%%

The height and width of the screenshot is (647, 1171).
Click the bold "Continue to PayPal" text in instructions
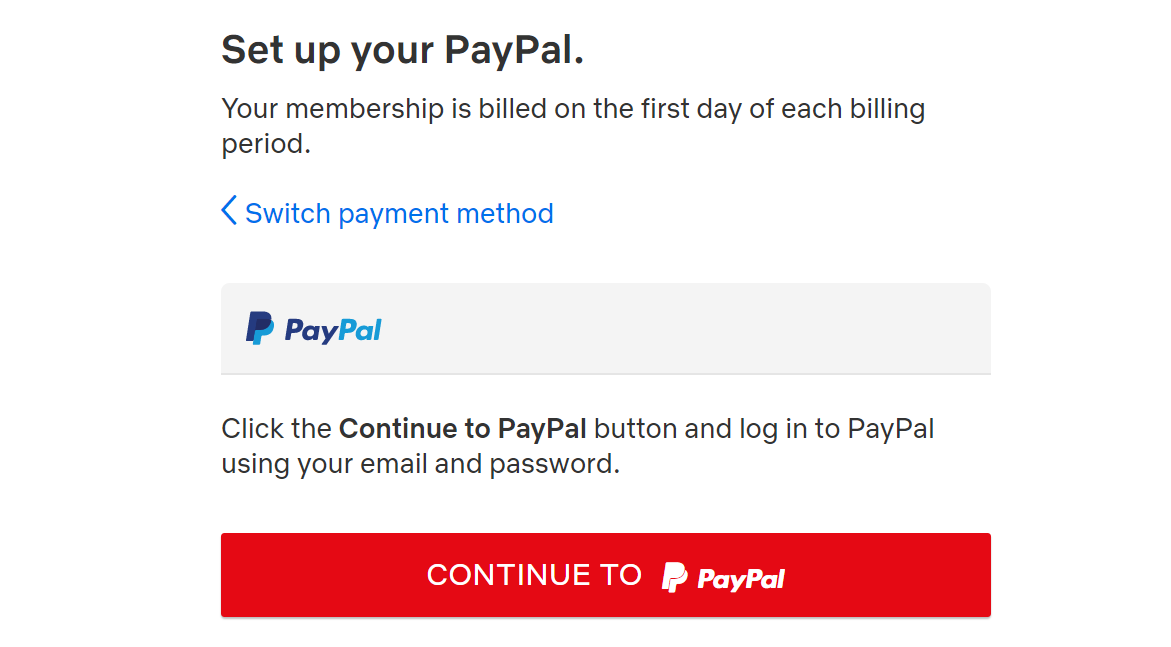click(x=463, y=428)
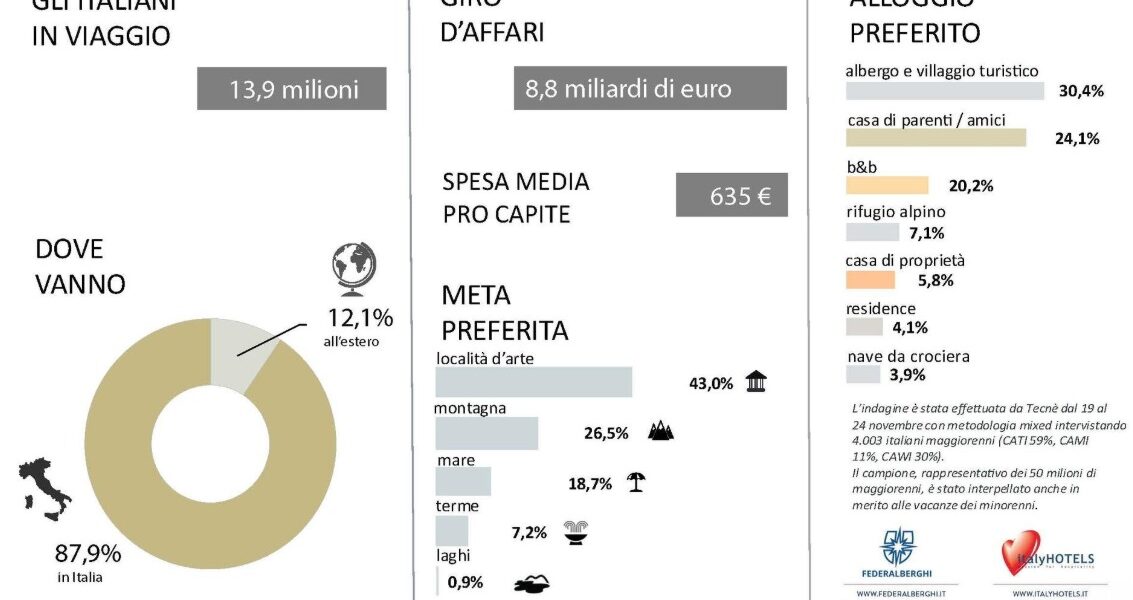Click the beach umbrella icon beside 18,7%
Viewport: 1133px width, 600px height.
(x=636, y=482)
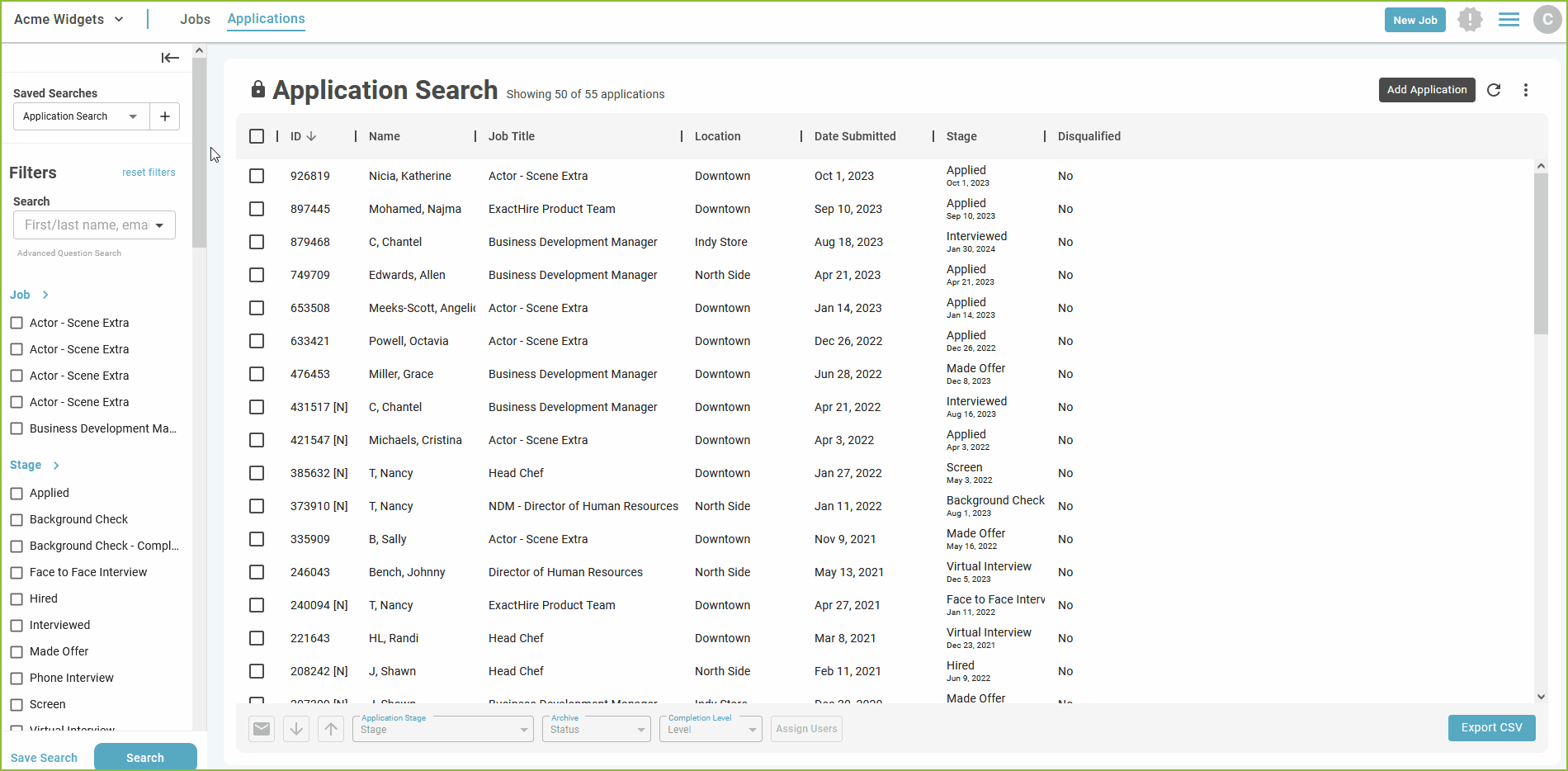
Task: Select the Applications tab
Action: click(x=266, y=19)
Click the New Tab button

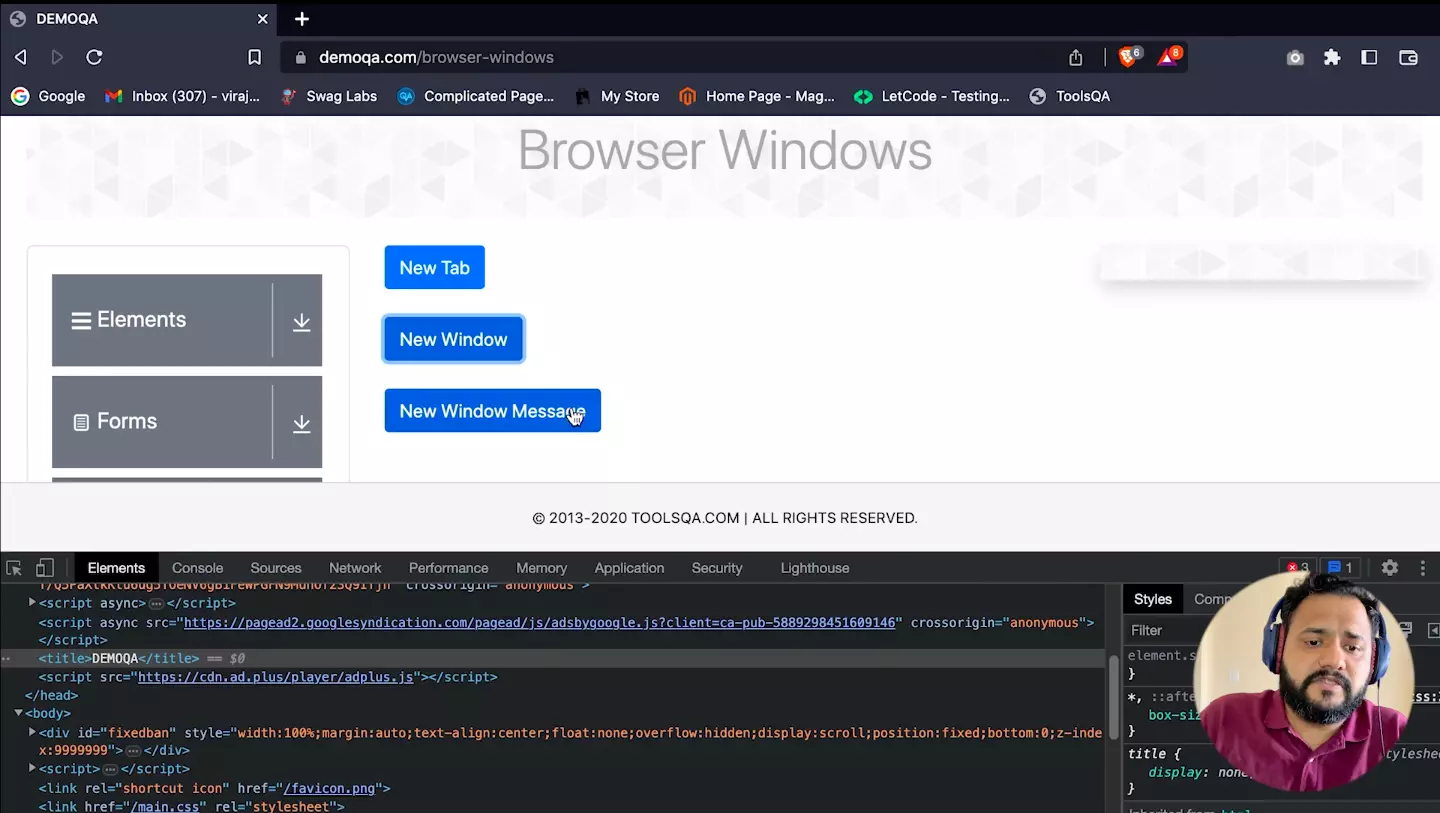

%%

▸ **What the task requires**
Set down every entry exactly as it appears, but skip the pictures.

▸ **Solution to this problem**
The height and width of the screenshot is (647, 1171).
Click the bold "Continue to PayPal" text in instructions
click(x=463, y=428)
Click the beach umbrella icon beside 18,7%
Viewport: 1133px width, 600px height.
(x=636, y=482)
Task: Select the Applications tab
Action: click(x=266, y=19)
Click the New Tab button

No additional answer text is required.